Indigenous people in Minneapolis supporting Black Lives Matter cite similar struggles

Jingle dress dancers held a ceremony at the intersection of 38th Street and Chicago Avenue in Minneapolis on Monday, the place where George Floyd was killed by police last week.

Floyd, a black man, died after a white police officer pressed his knee into Floyd's neck for minutes, even after he stopped moving. The officer, Derek Chauvin, has been fired and charged with third-degree murder and second-degree manslaughter.

"The jingle dress dance is such a beautiful and powerful action to take… It has this deep spiritual meaning and power behind it," said Tara Houska, who attended the event.

Houska, Anishinaabekwe from Couchiching First Nation in Ontario, is a tribal attorney and community organizer with the Giniw Collective, a pipeline resistance group.
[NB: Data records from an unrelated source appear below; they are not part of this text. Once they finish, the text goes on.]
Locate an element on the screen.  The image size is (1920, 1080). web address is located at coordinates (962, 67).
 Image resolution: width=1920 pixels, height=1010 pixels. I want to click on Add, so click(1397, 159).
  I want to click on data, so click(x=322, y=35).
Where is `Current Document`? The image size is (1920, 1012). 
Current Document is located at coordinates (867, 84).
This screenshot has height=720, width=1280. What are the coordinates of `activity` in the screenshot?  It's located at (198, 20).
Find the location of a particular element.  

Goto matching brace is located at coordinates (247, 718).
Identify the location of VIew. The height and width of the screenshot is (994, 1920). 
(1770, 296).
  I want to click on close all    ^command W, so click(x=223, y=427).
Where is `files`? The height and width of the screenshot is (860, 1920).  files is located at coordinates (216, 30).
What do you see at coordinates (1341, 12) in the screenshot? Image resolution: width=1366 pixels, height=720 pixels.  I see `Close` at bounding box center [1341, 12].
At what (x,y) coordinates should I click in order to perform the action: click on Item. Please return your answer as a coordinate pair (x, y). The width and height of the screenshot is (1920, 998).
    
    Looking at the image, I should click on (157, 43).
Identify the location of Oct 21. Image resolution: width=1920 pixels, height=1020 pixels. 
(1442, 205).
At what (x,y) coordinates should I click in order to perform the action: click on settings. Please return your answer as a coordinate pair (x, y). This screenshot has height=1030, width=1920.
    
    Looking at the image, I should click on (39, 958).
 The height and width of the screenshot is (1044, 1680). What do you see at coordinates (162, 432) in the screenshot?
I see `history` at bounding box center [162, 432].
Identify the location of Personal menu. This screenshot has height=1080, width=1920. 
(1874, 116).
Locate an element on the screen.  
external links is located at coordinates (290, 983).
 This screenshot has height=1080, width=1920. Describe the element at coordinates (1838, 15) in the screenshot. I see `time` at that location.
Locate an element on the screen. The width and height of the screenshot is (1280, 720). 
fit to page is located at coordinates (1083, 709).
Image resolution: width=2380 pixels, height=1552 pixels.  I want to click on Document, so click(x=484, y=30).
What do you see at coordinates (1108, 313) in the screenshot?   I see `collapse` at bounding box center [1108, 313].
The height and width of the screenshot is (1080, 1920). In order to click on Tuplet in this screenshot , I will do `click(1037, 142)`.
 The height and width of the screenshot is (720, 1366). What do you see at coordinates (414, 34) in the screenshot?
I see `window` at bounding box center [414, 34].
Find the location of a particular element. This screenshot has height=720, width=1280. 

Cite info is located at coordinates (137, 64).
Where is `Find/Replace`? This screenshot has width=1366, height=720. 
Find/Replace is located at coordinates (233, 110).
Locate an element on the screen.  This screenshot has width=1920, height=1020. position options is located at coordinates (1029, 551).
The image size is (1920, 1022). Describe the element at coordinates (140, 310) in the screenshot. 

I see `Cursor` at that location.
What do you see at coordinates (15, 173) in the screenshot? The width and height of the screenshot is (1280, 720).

Houska said people from different cultures who were there to pay their respects to Floyd joined in to observe the ceremony.

"To see the women bringing that power and that connection to that space, I think it meant a lot to the community of all colours."

According to the U.S. Census Bureau, Minnesota is home to over 67,000 Indigenous people. Many in the region have stepped up to support the Black Lives Matter organizers in the city since protests began last week.

"We got called upon. We went and sang for Black Lives Matter at one protest on 29th and East Lake Street," said Joseph Mousseau.

Mousseau, Anishinaabe from Sandy Bay First Nation in Manitoba, is a powwow singer who has been working in Minneapolis at the Bdote Learning Center for the past year.

Mousseau said growing up in Canada, the Indigenous and black communities share experiences with police violence. He says it's one of the reasons why Indigenous people have been quick to support the cause.

"We're a minority in our continent," said Mousseau. "How the black people get treated down here [in America], the Natives get treated in Canada."

Iva Rasmusson is an Ojibway great-grandmother who grew up in Minneapolis and has lived in the city off and on since the 1960s. She said the relationship between the Indigenous community and the Minneapolis Police Department has long been strained.

"Our population has been discriminated against as well so we are supporting that community," said Rasmusson, the operations manager at Bdote Learning Center.

"We need to have healing in this community."

Another community organizer, Lisa Skjefte, Anishinaabekwe from the Red Lake Band in Minnesota, helped to get drum groups to participate in actions throughout the city.

"This kind of unity that's bringing people together, it's the kind of thing that's going to help us battle systems of oppression," said Skjefte.

She said that Indigenous people have a long history of resistance and that protests this week are an opportunity to have a better relationship with the black community moving forward.